I'm really struggling to get proper shingle searching to work. I've tried
dozens of variations, using text, string_query, bools, dis_max. The whole
works. I simply cannot get it to function the way that I want. I imagine
I'm doing something fundamentally wrong, since this seems like an easy
behavior. My mapping looks like this: https://gist.github.com/4063964
Basically, I'm indexing a field with a normal tokenizer as well as a
shingle tokenizer. With regards to search, I want to match exact phrases
first, then match shingled phrases next (e.g. partial phrases).
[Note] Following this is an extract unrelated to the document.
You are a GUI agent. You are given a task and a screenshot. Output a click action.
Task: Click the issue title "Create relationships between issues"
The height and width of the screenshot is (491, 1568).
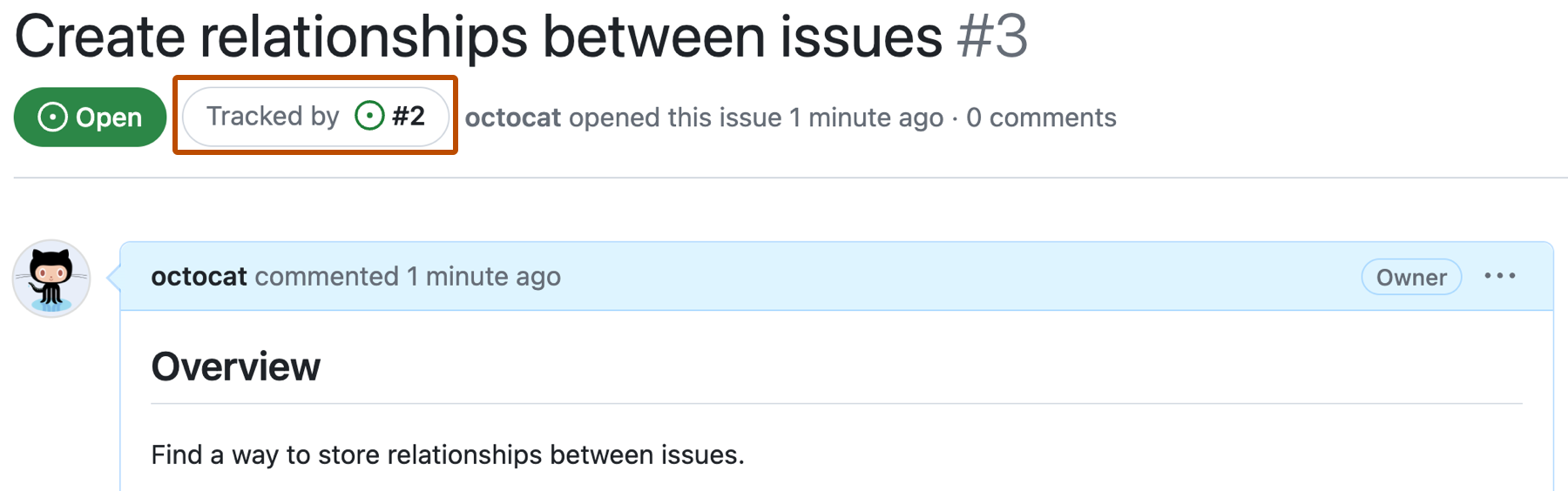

I'm
searching for "Great Planes Rotor Blade" using the following query:
{
"explain":true,
"size":5,
"from":0,
"highlight":{
"pre_tags":[
""
],
"post_tags":[
""
],
"fields":{
"body":{
}
}
},
"query":{
"dis_max":{
"tie_breaker":0.7,
"queries":[
{
"text":{
"body":{
"query":"Great Planes Rotor Blade",
"type":"phrase"
}
}
},
{
"query_string":{
"fields":[
"body"
],
"query":"Great Planes Rotor Blade",
"phrase_slop":0,
"minimum_should_match":"40%"
}
},
{
"query_string":{
"fields":[
"body"
],
"query":"Great Planes Rotor Blade",
"phrase_slop":0,
"minimum_should_match":"40%",
"analyzer":"analyzer_partial_shingle"
}
}
]
}
}
}
Unfortunately, I'm getting results all over the place. Some items which
use the word "blade" 4-5 times will rank higher than items that use the
phrase "Great Planes" once. I assumed that shingling the query (using
analyzer_partial_shingle) and then searching the indexed shingles would
find "Great Planes" and increase the score, but it doesn't seem to be
working that way.
Anyone shed some light on what I'm doing wrong?
--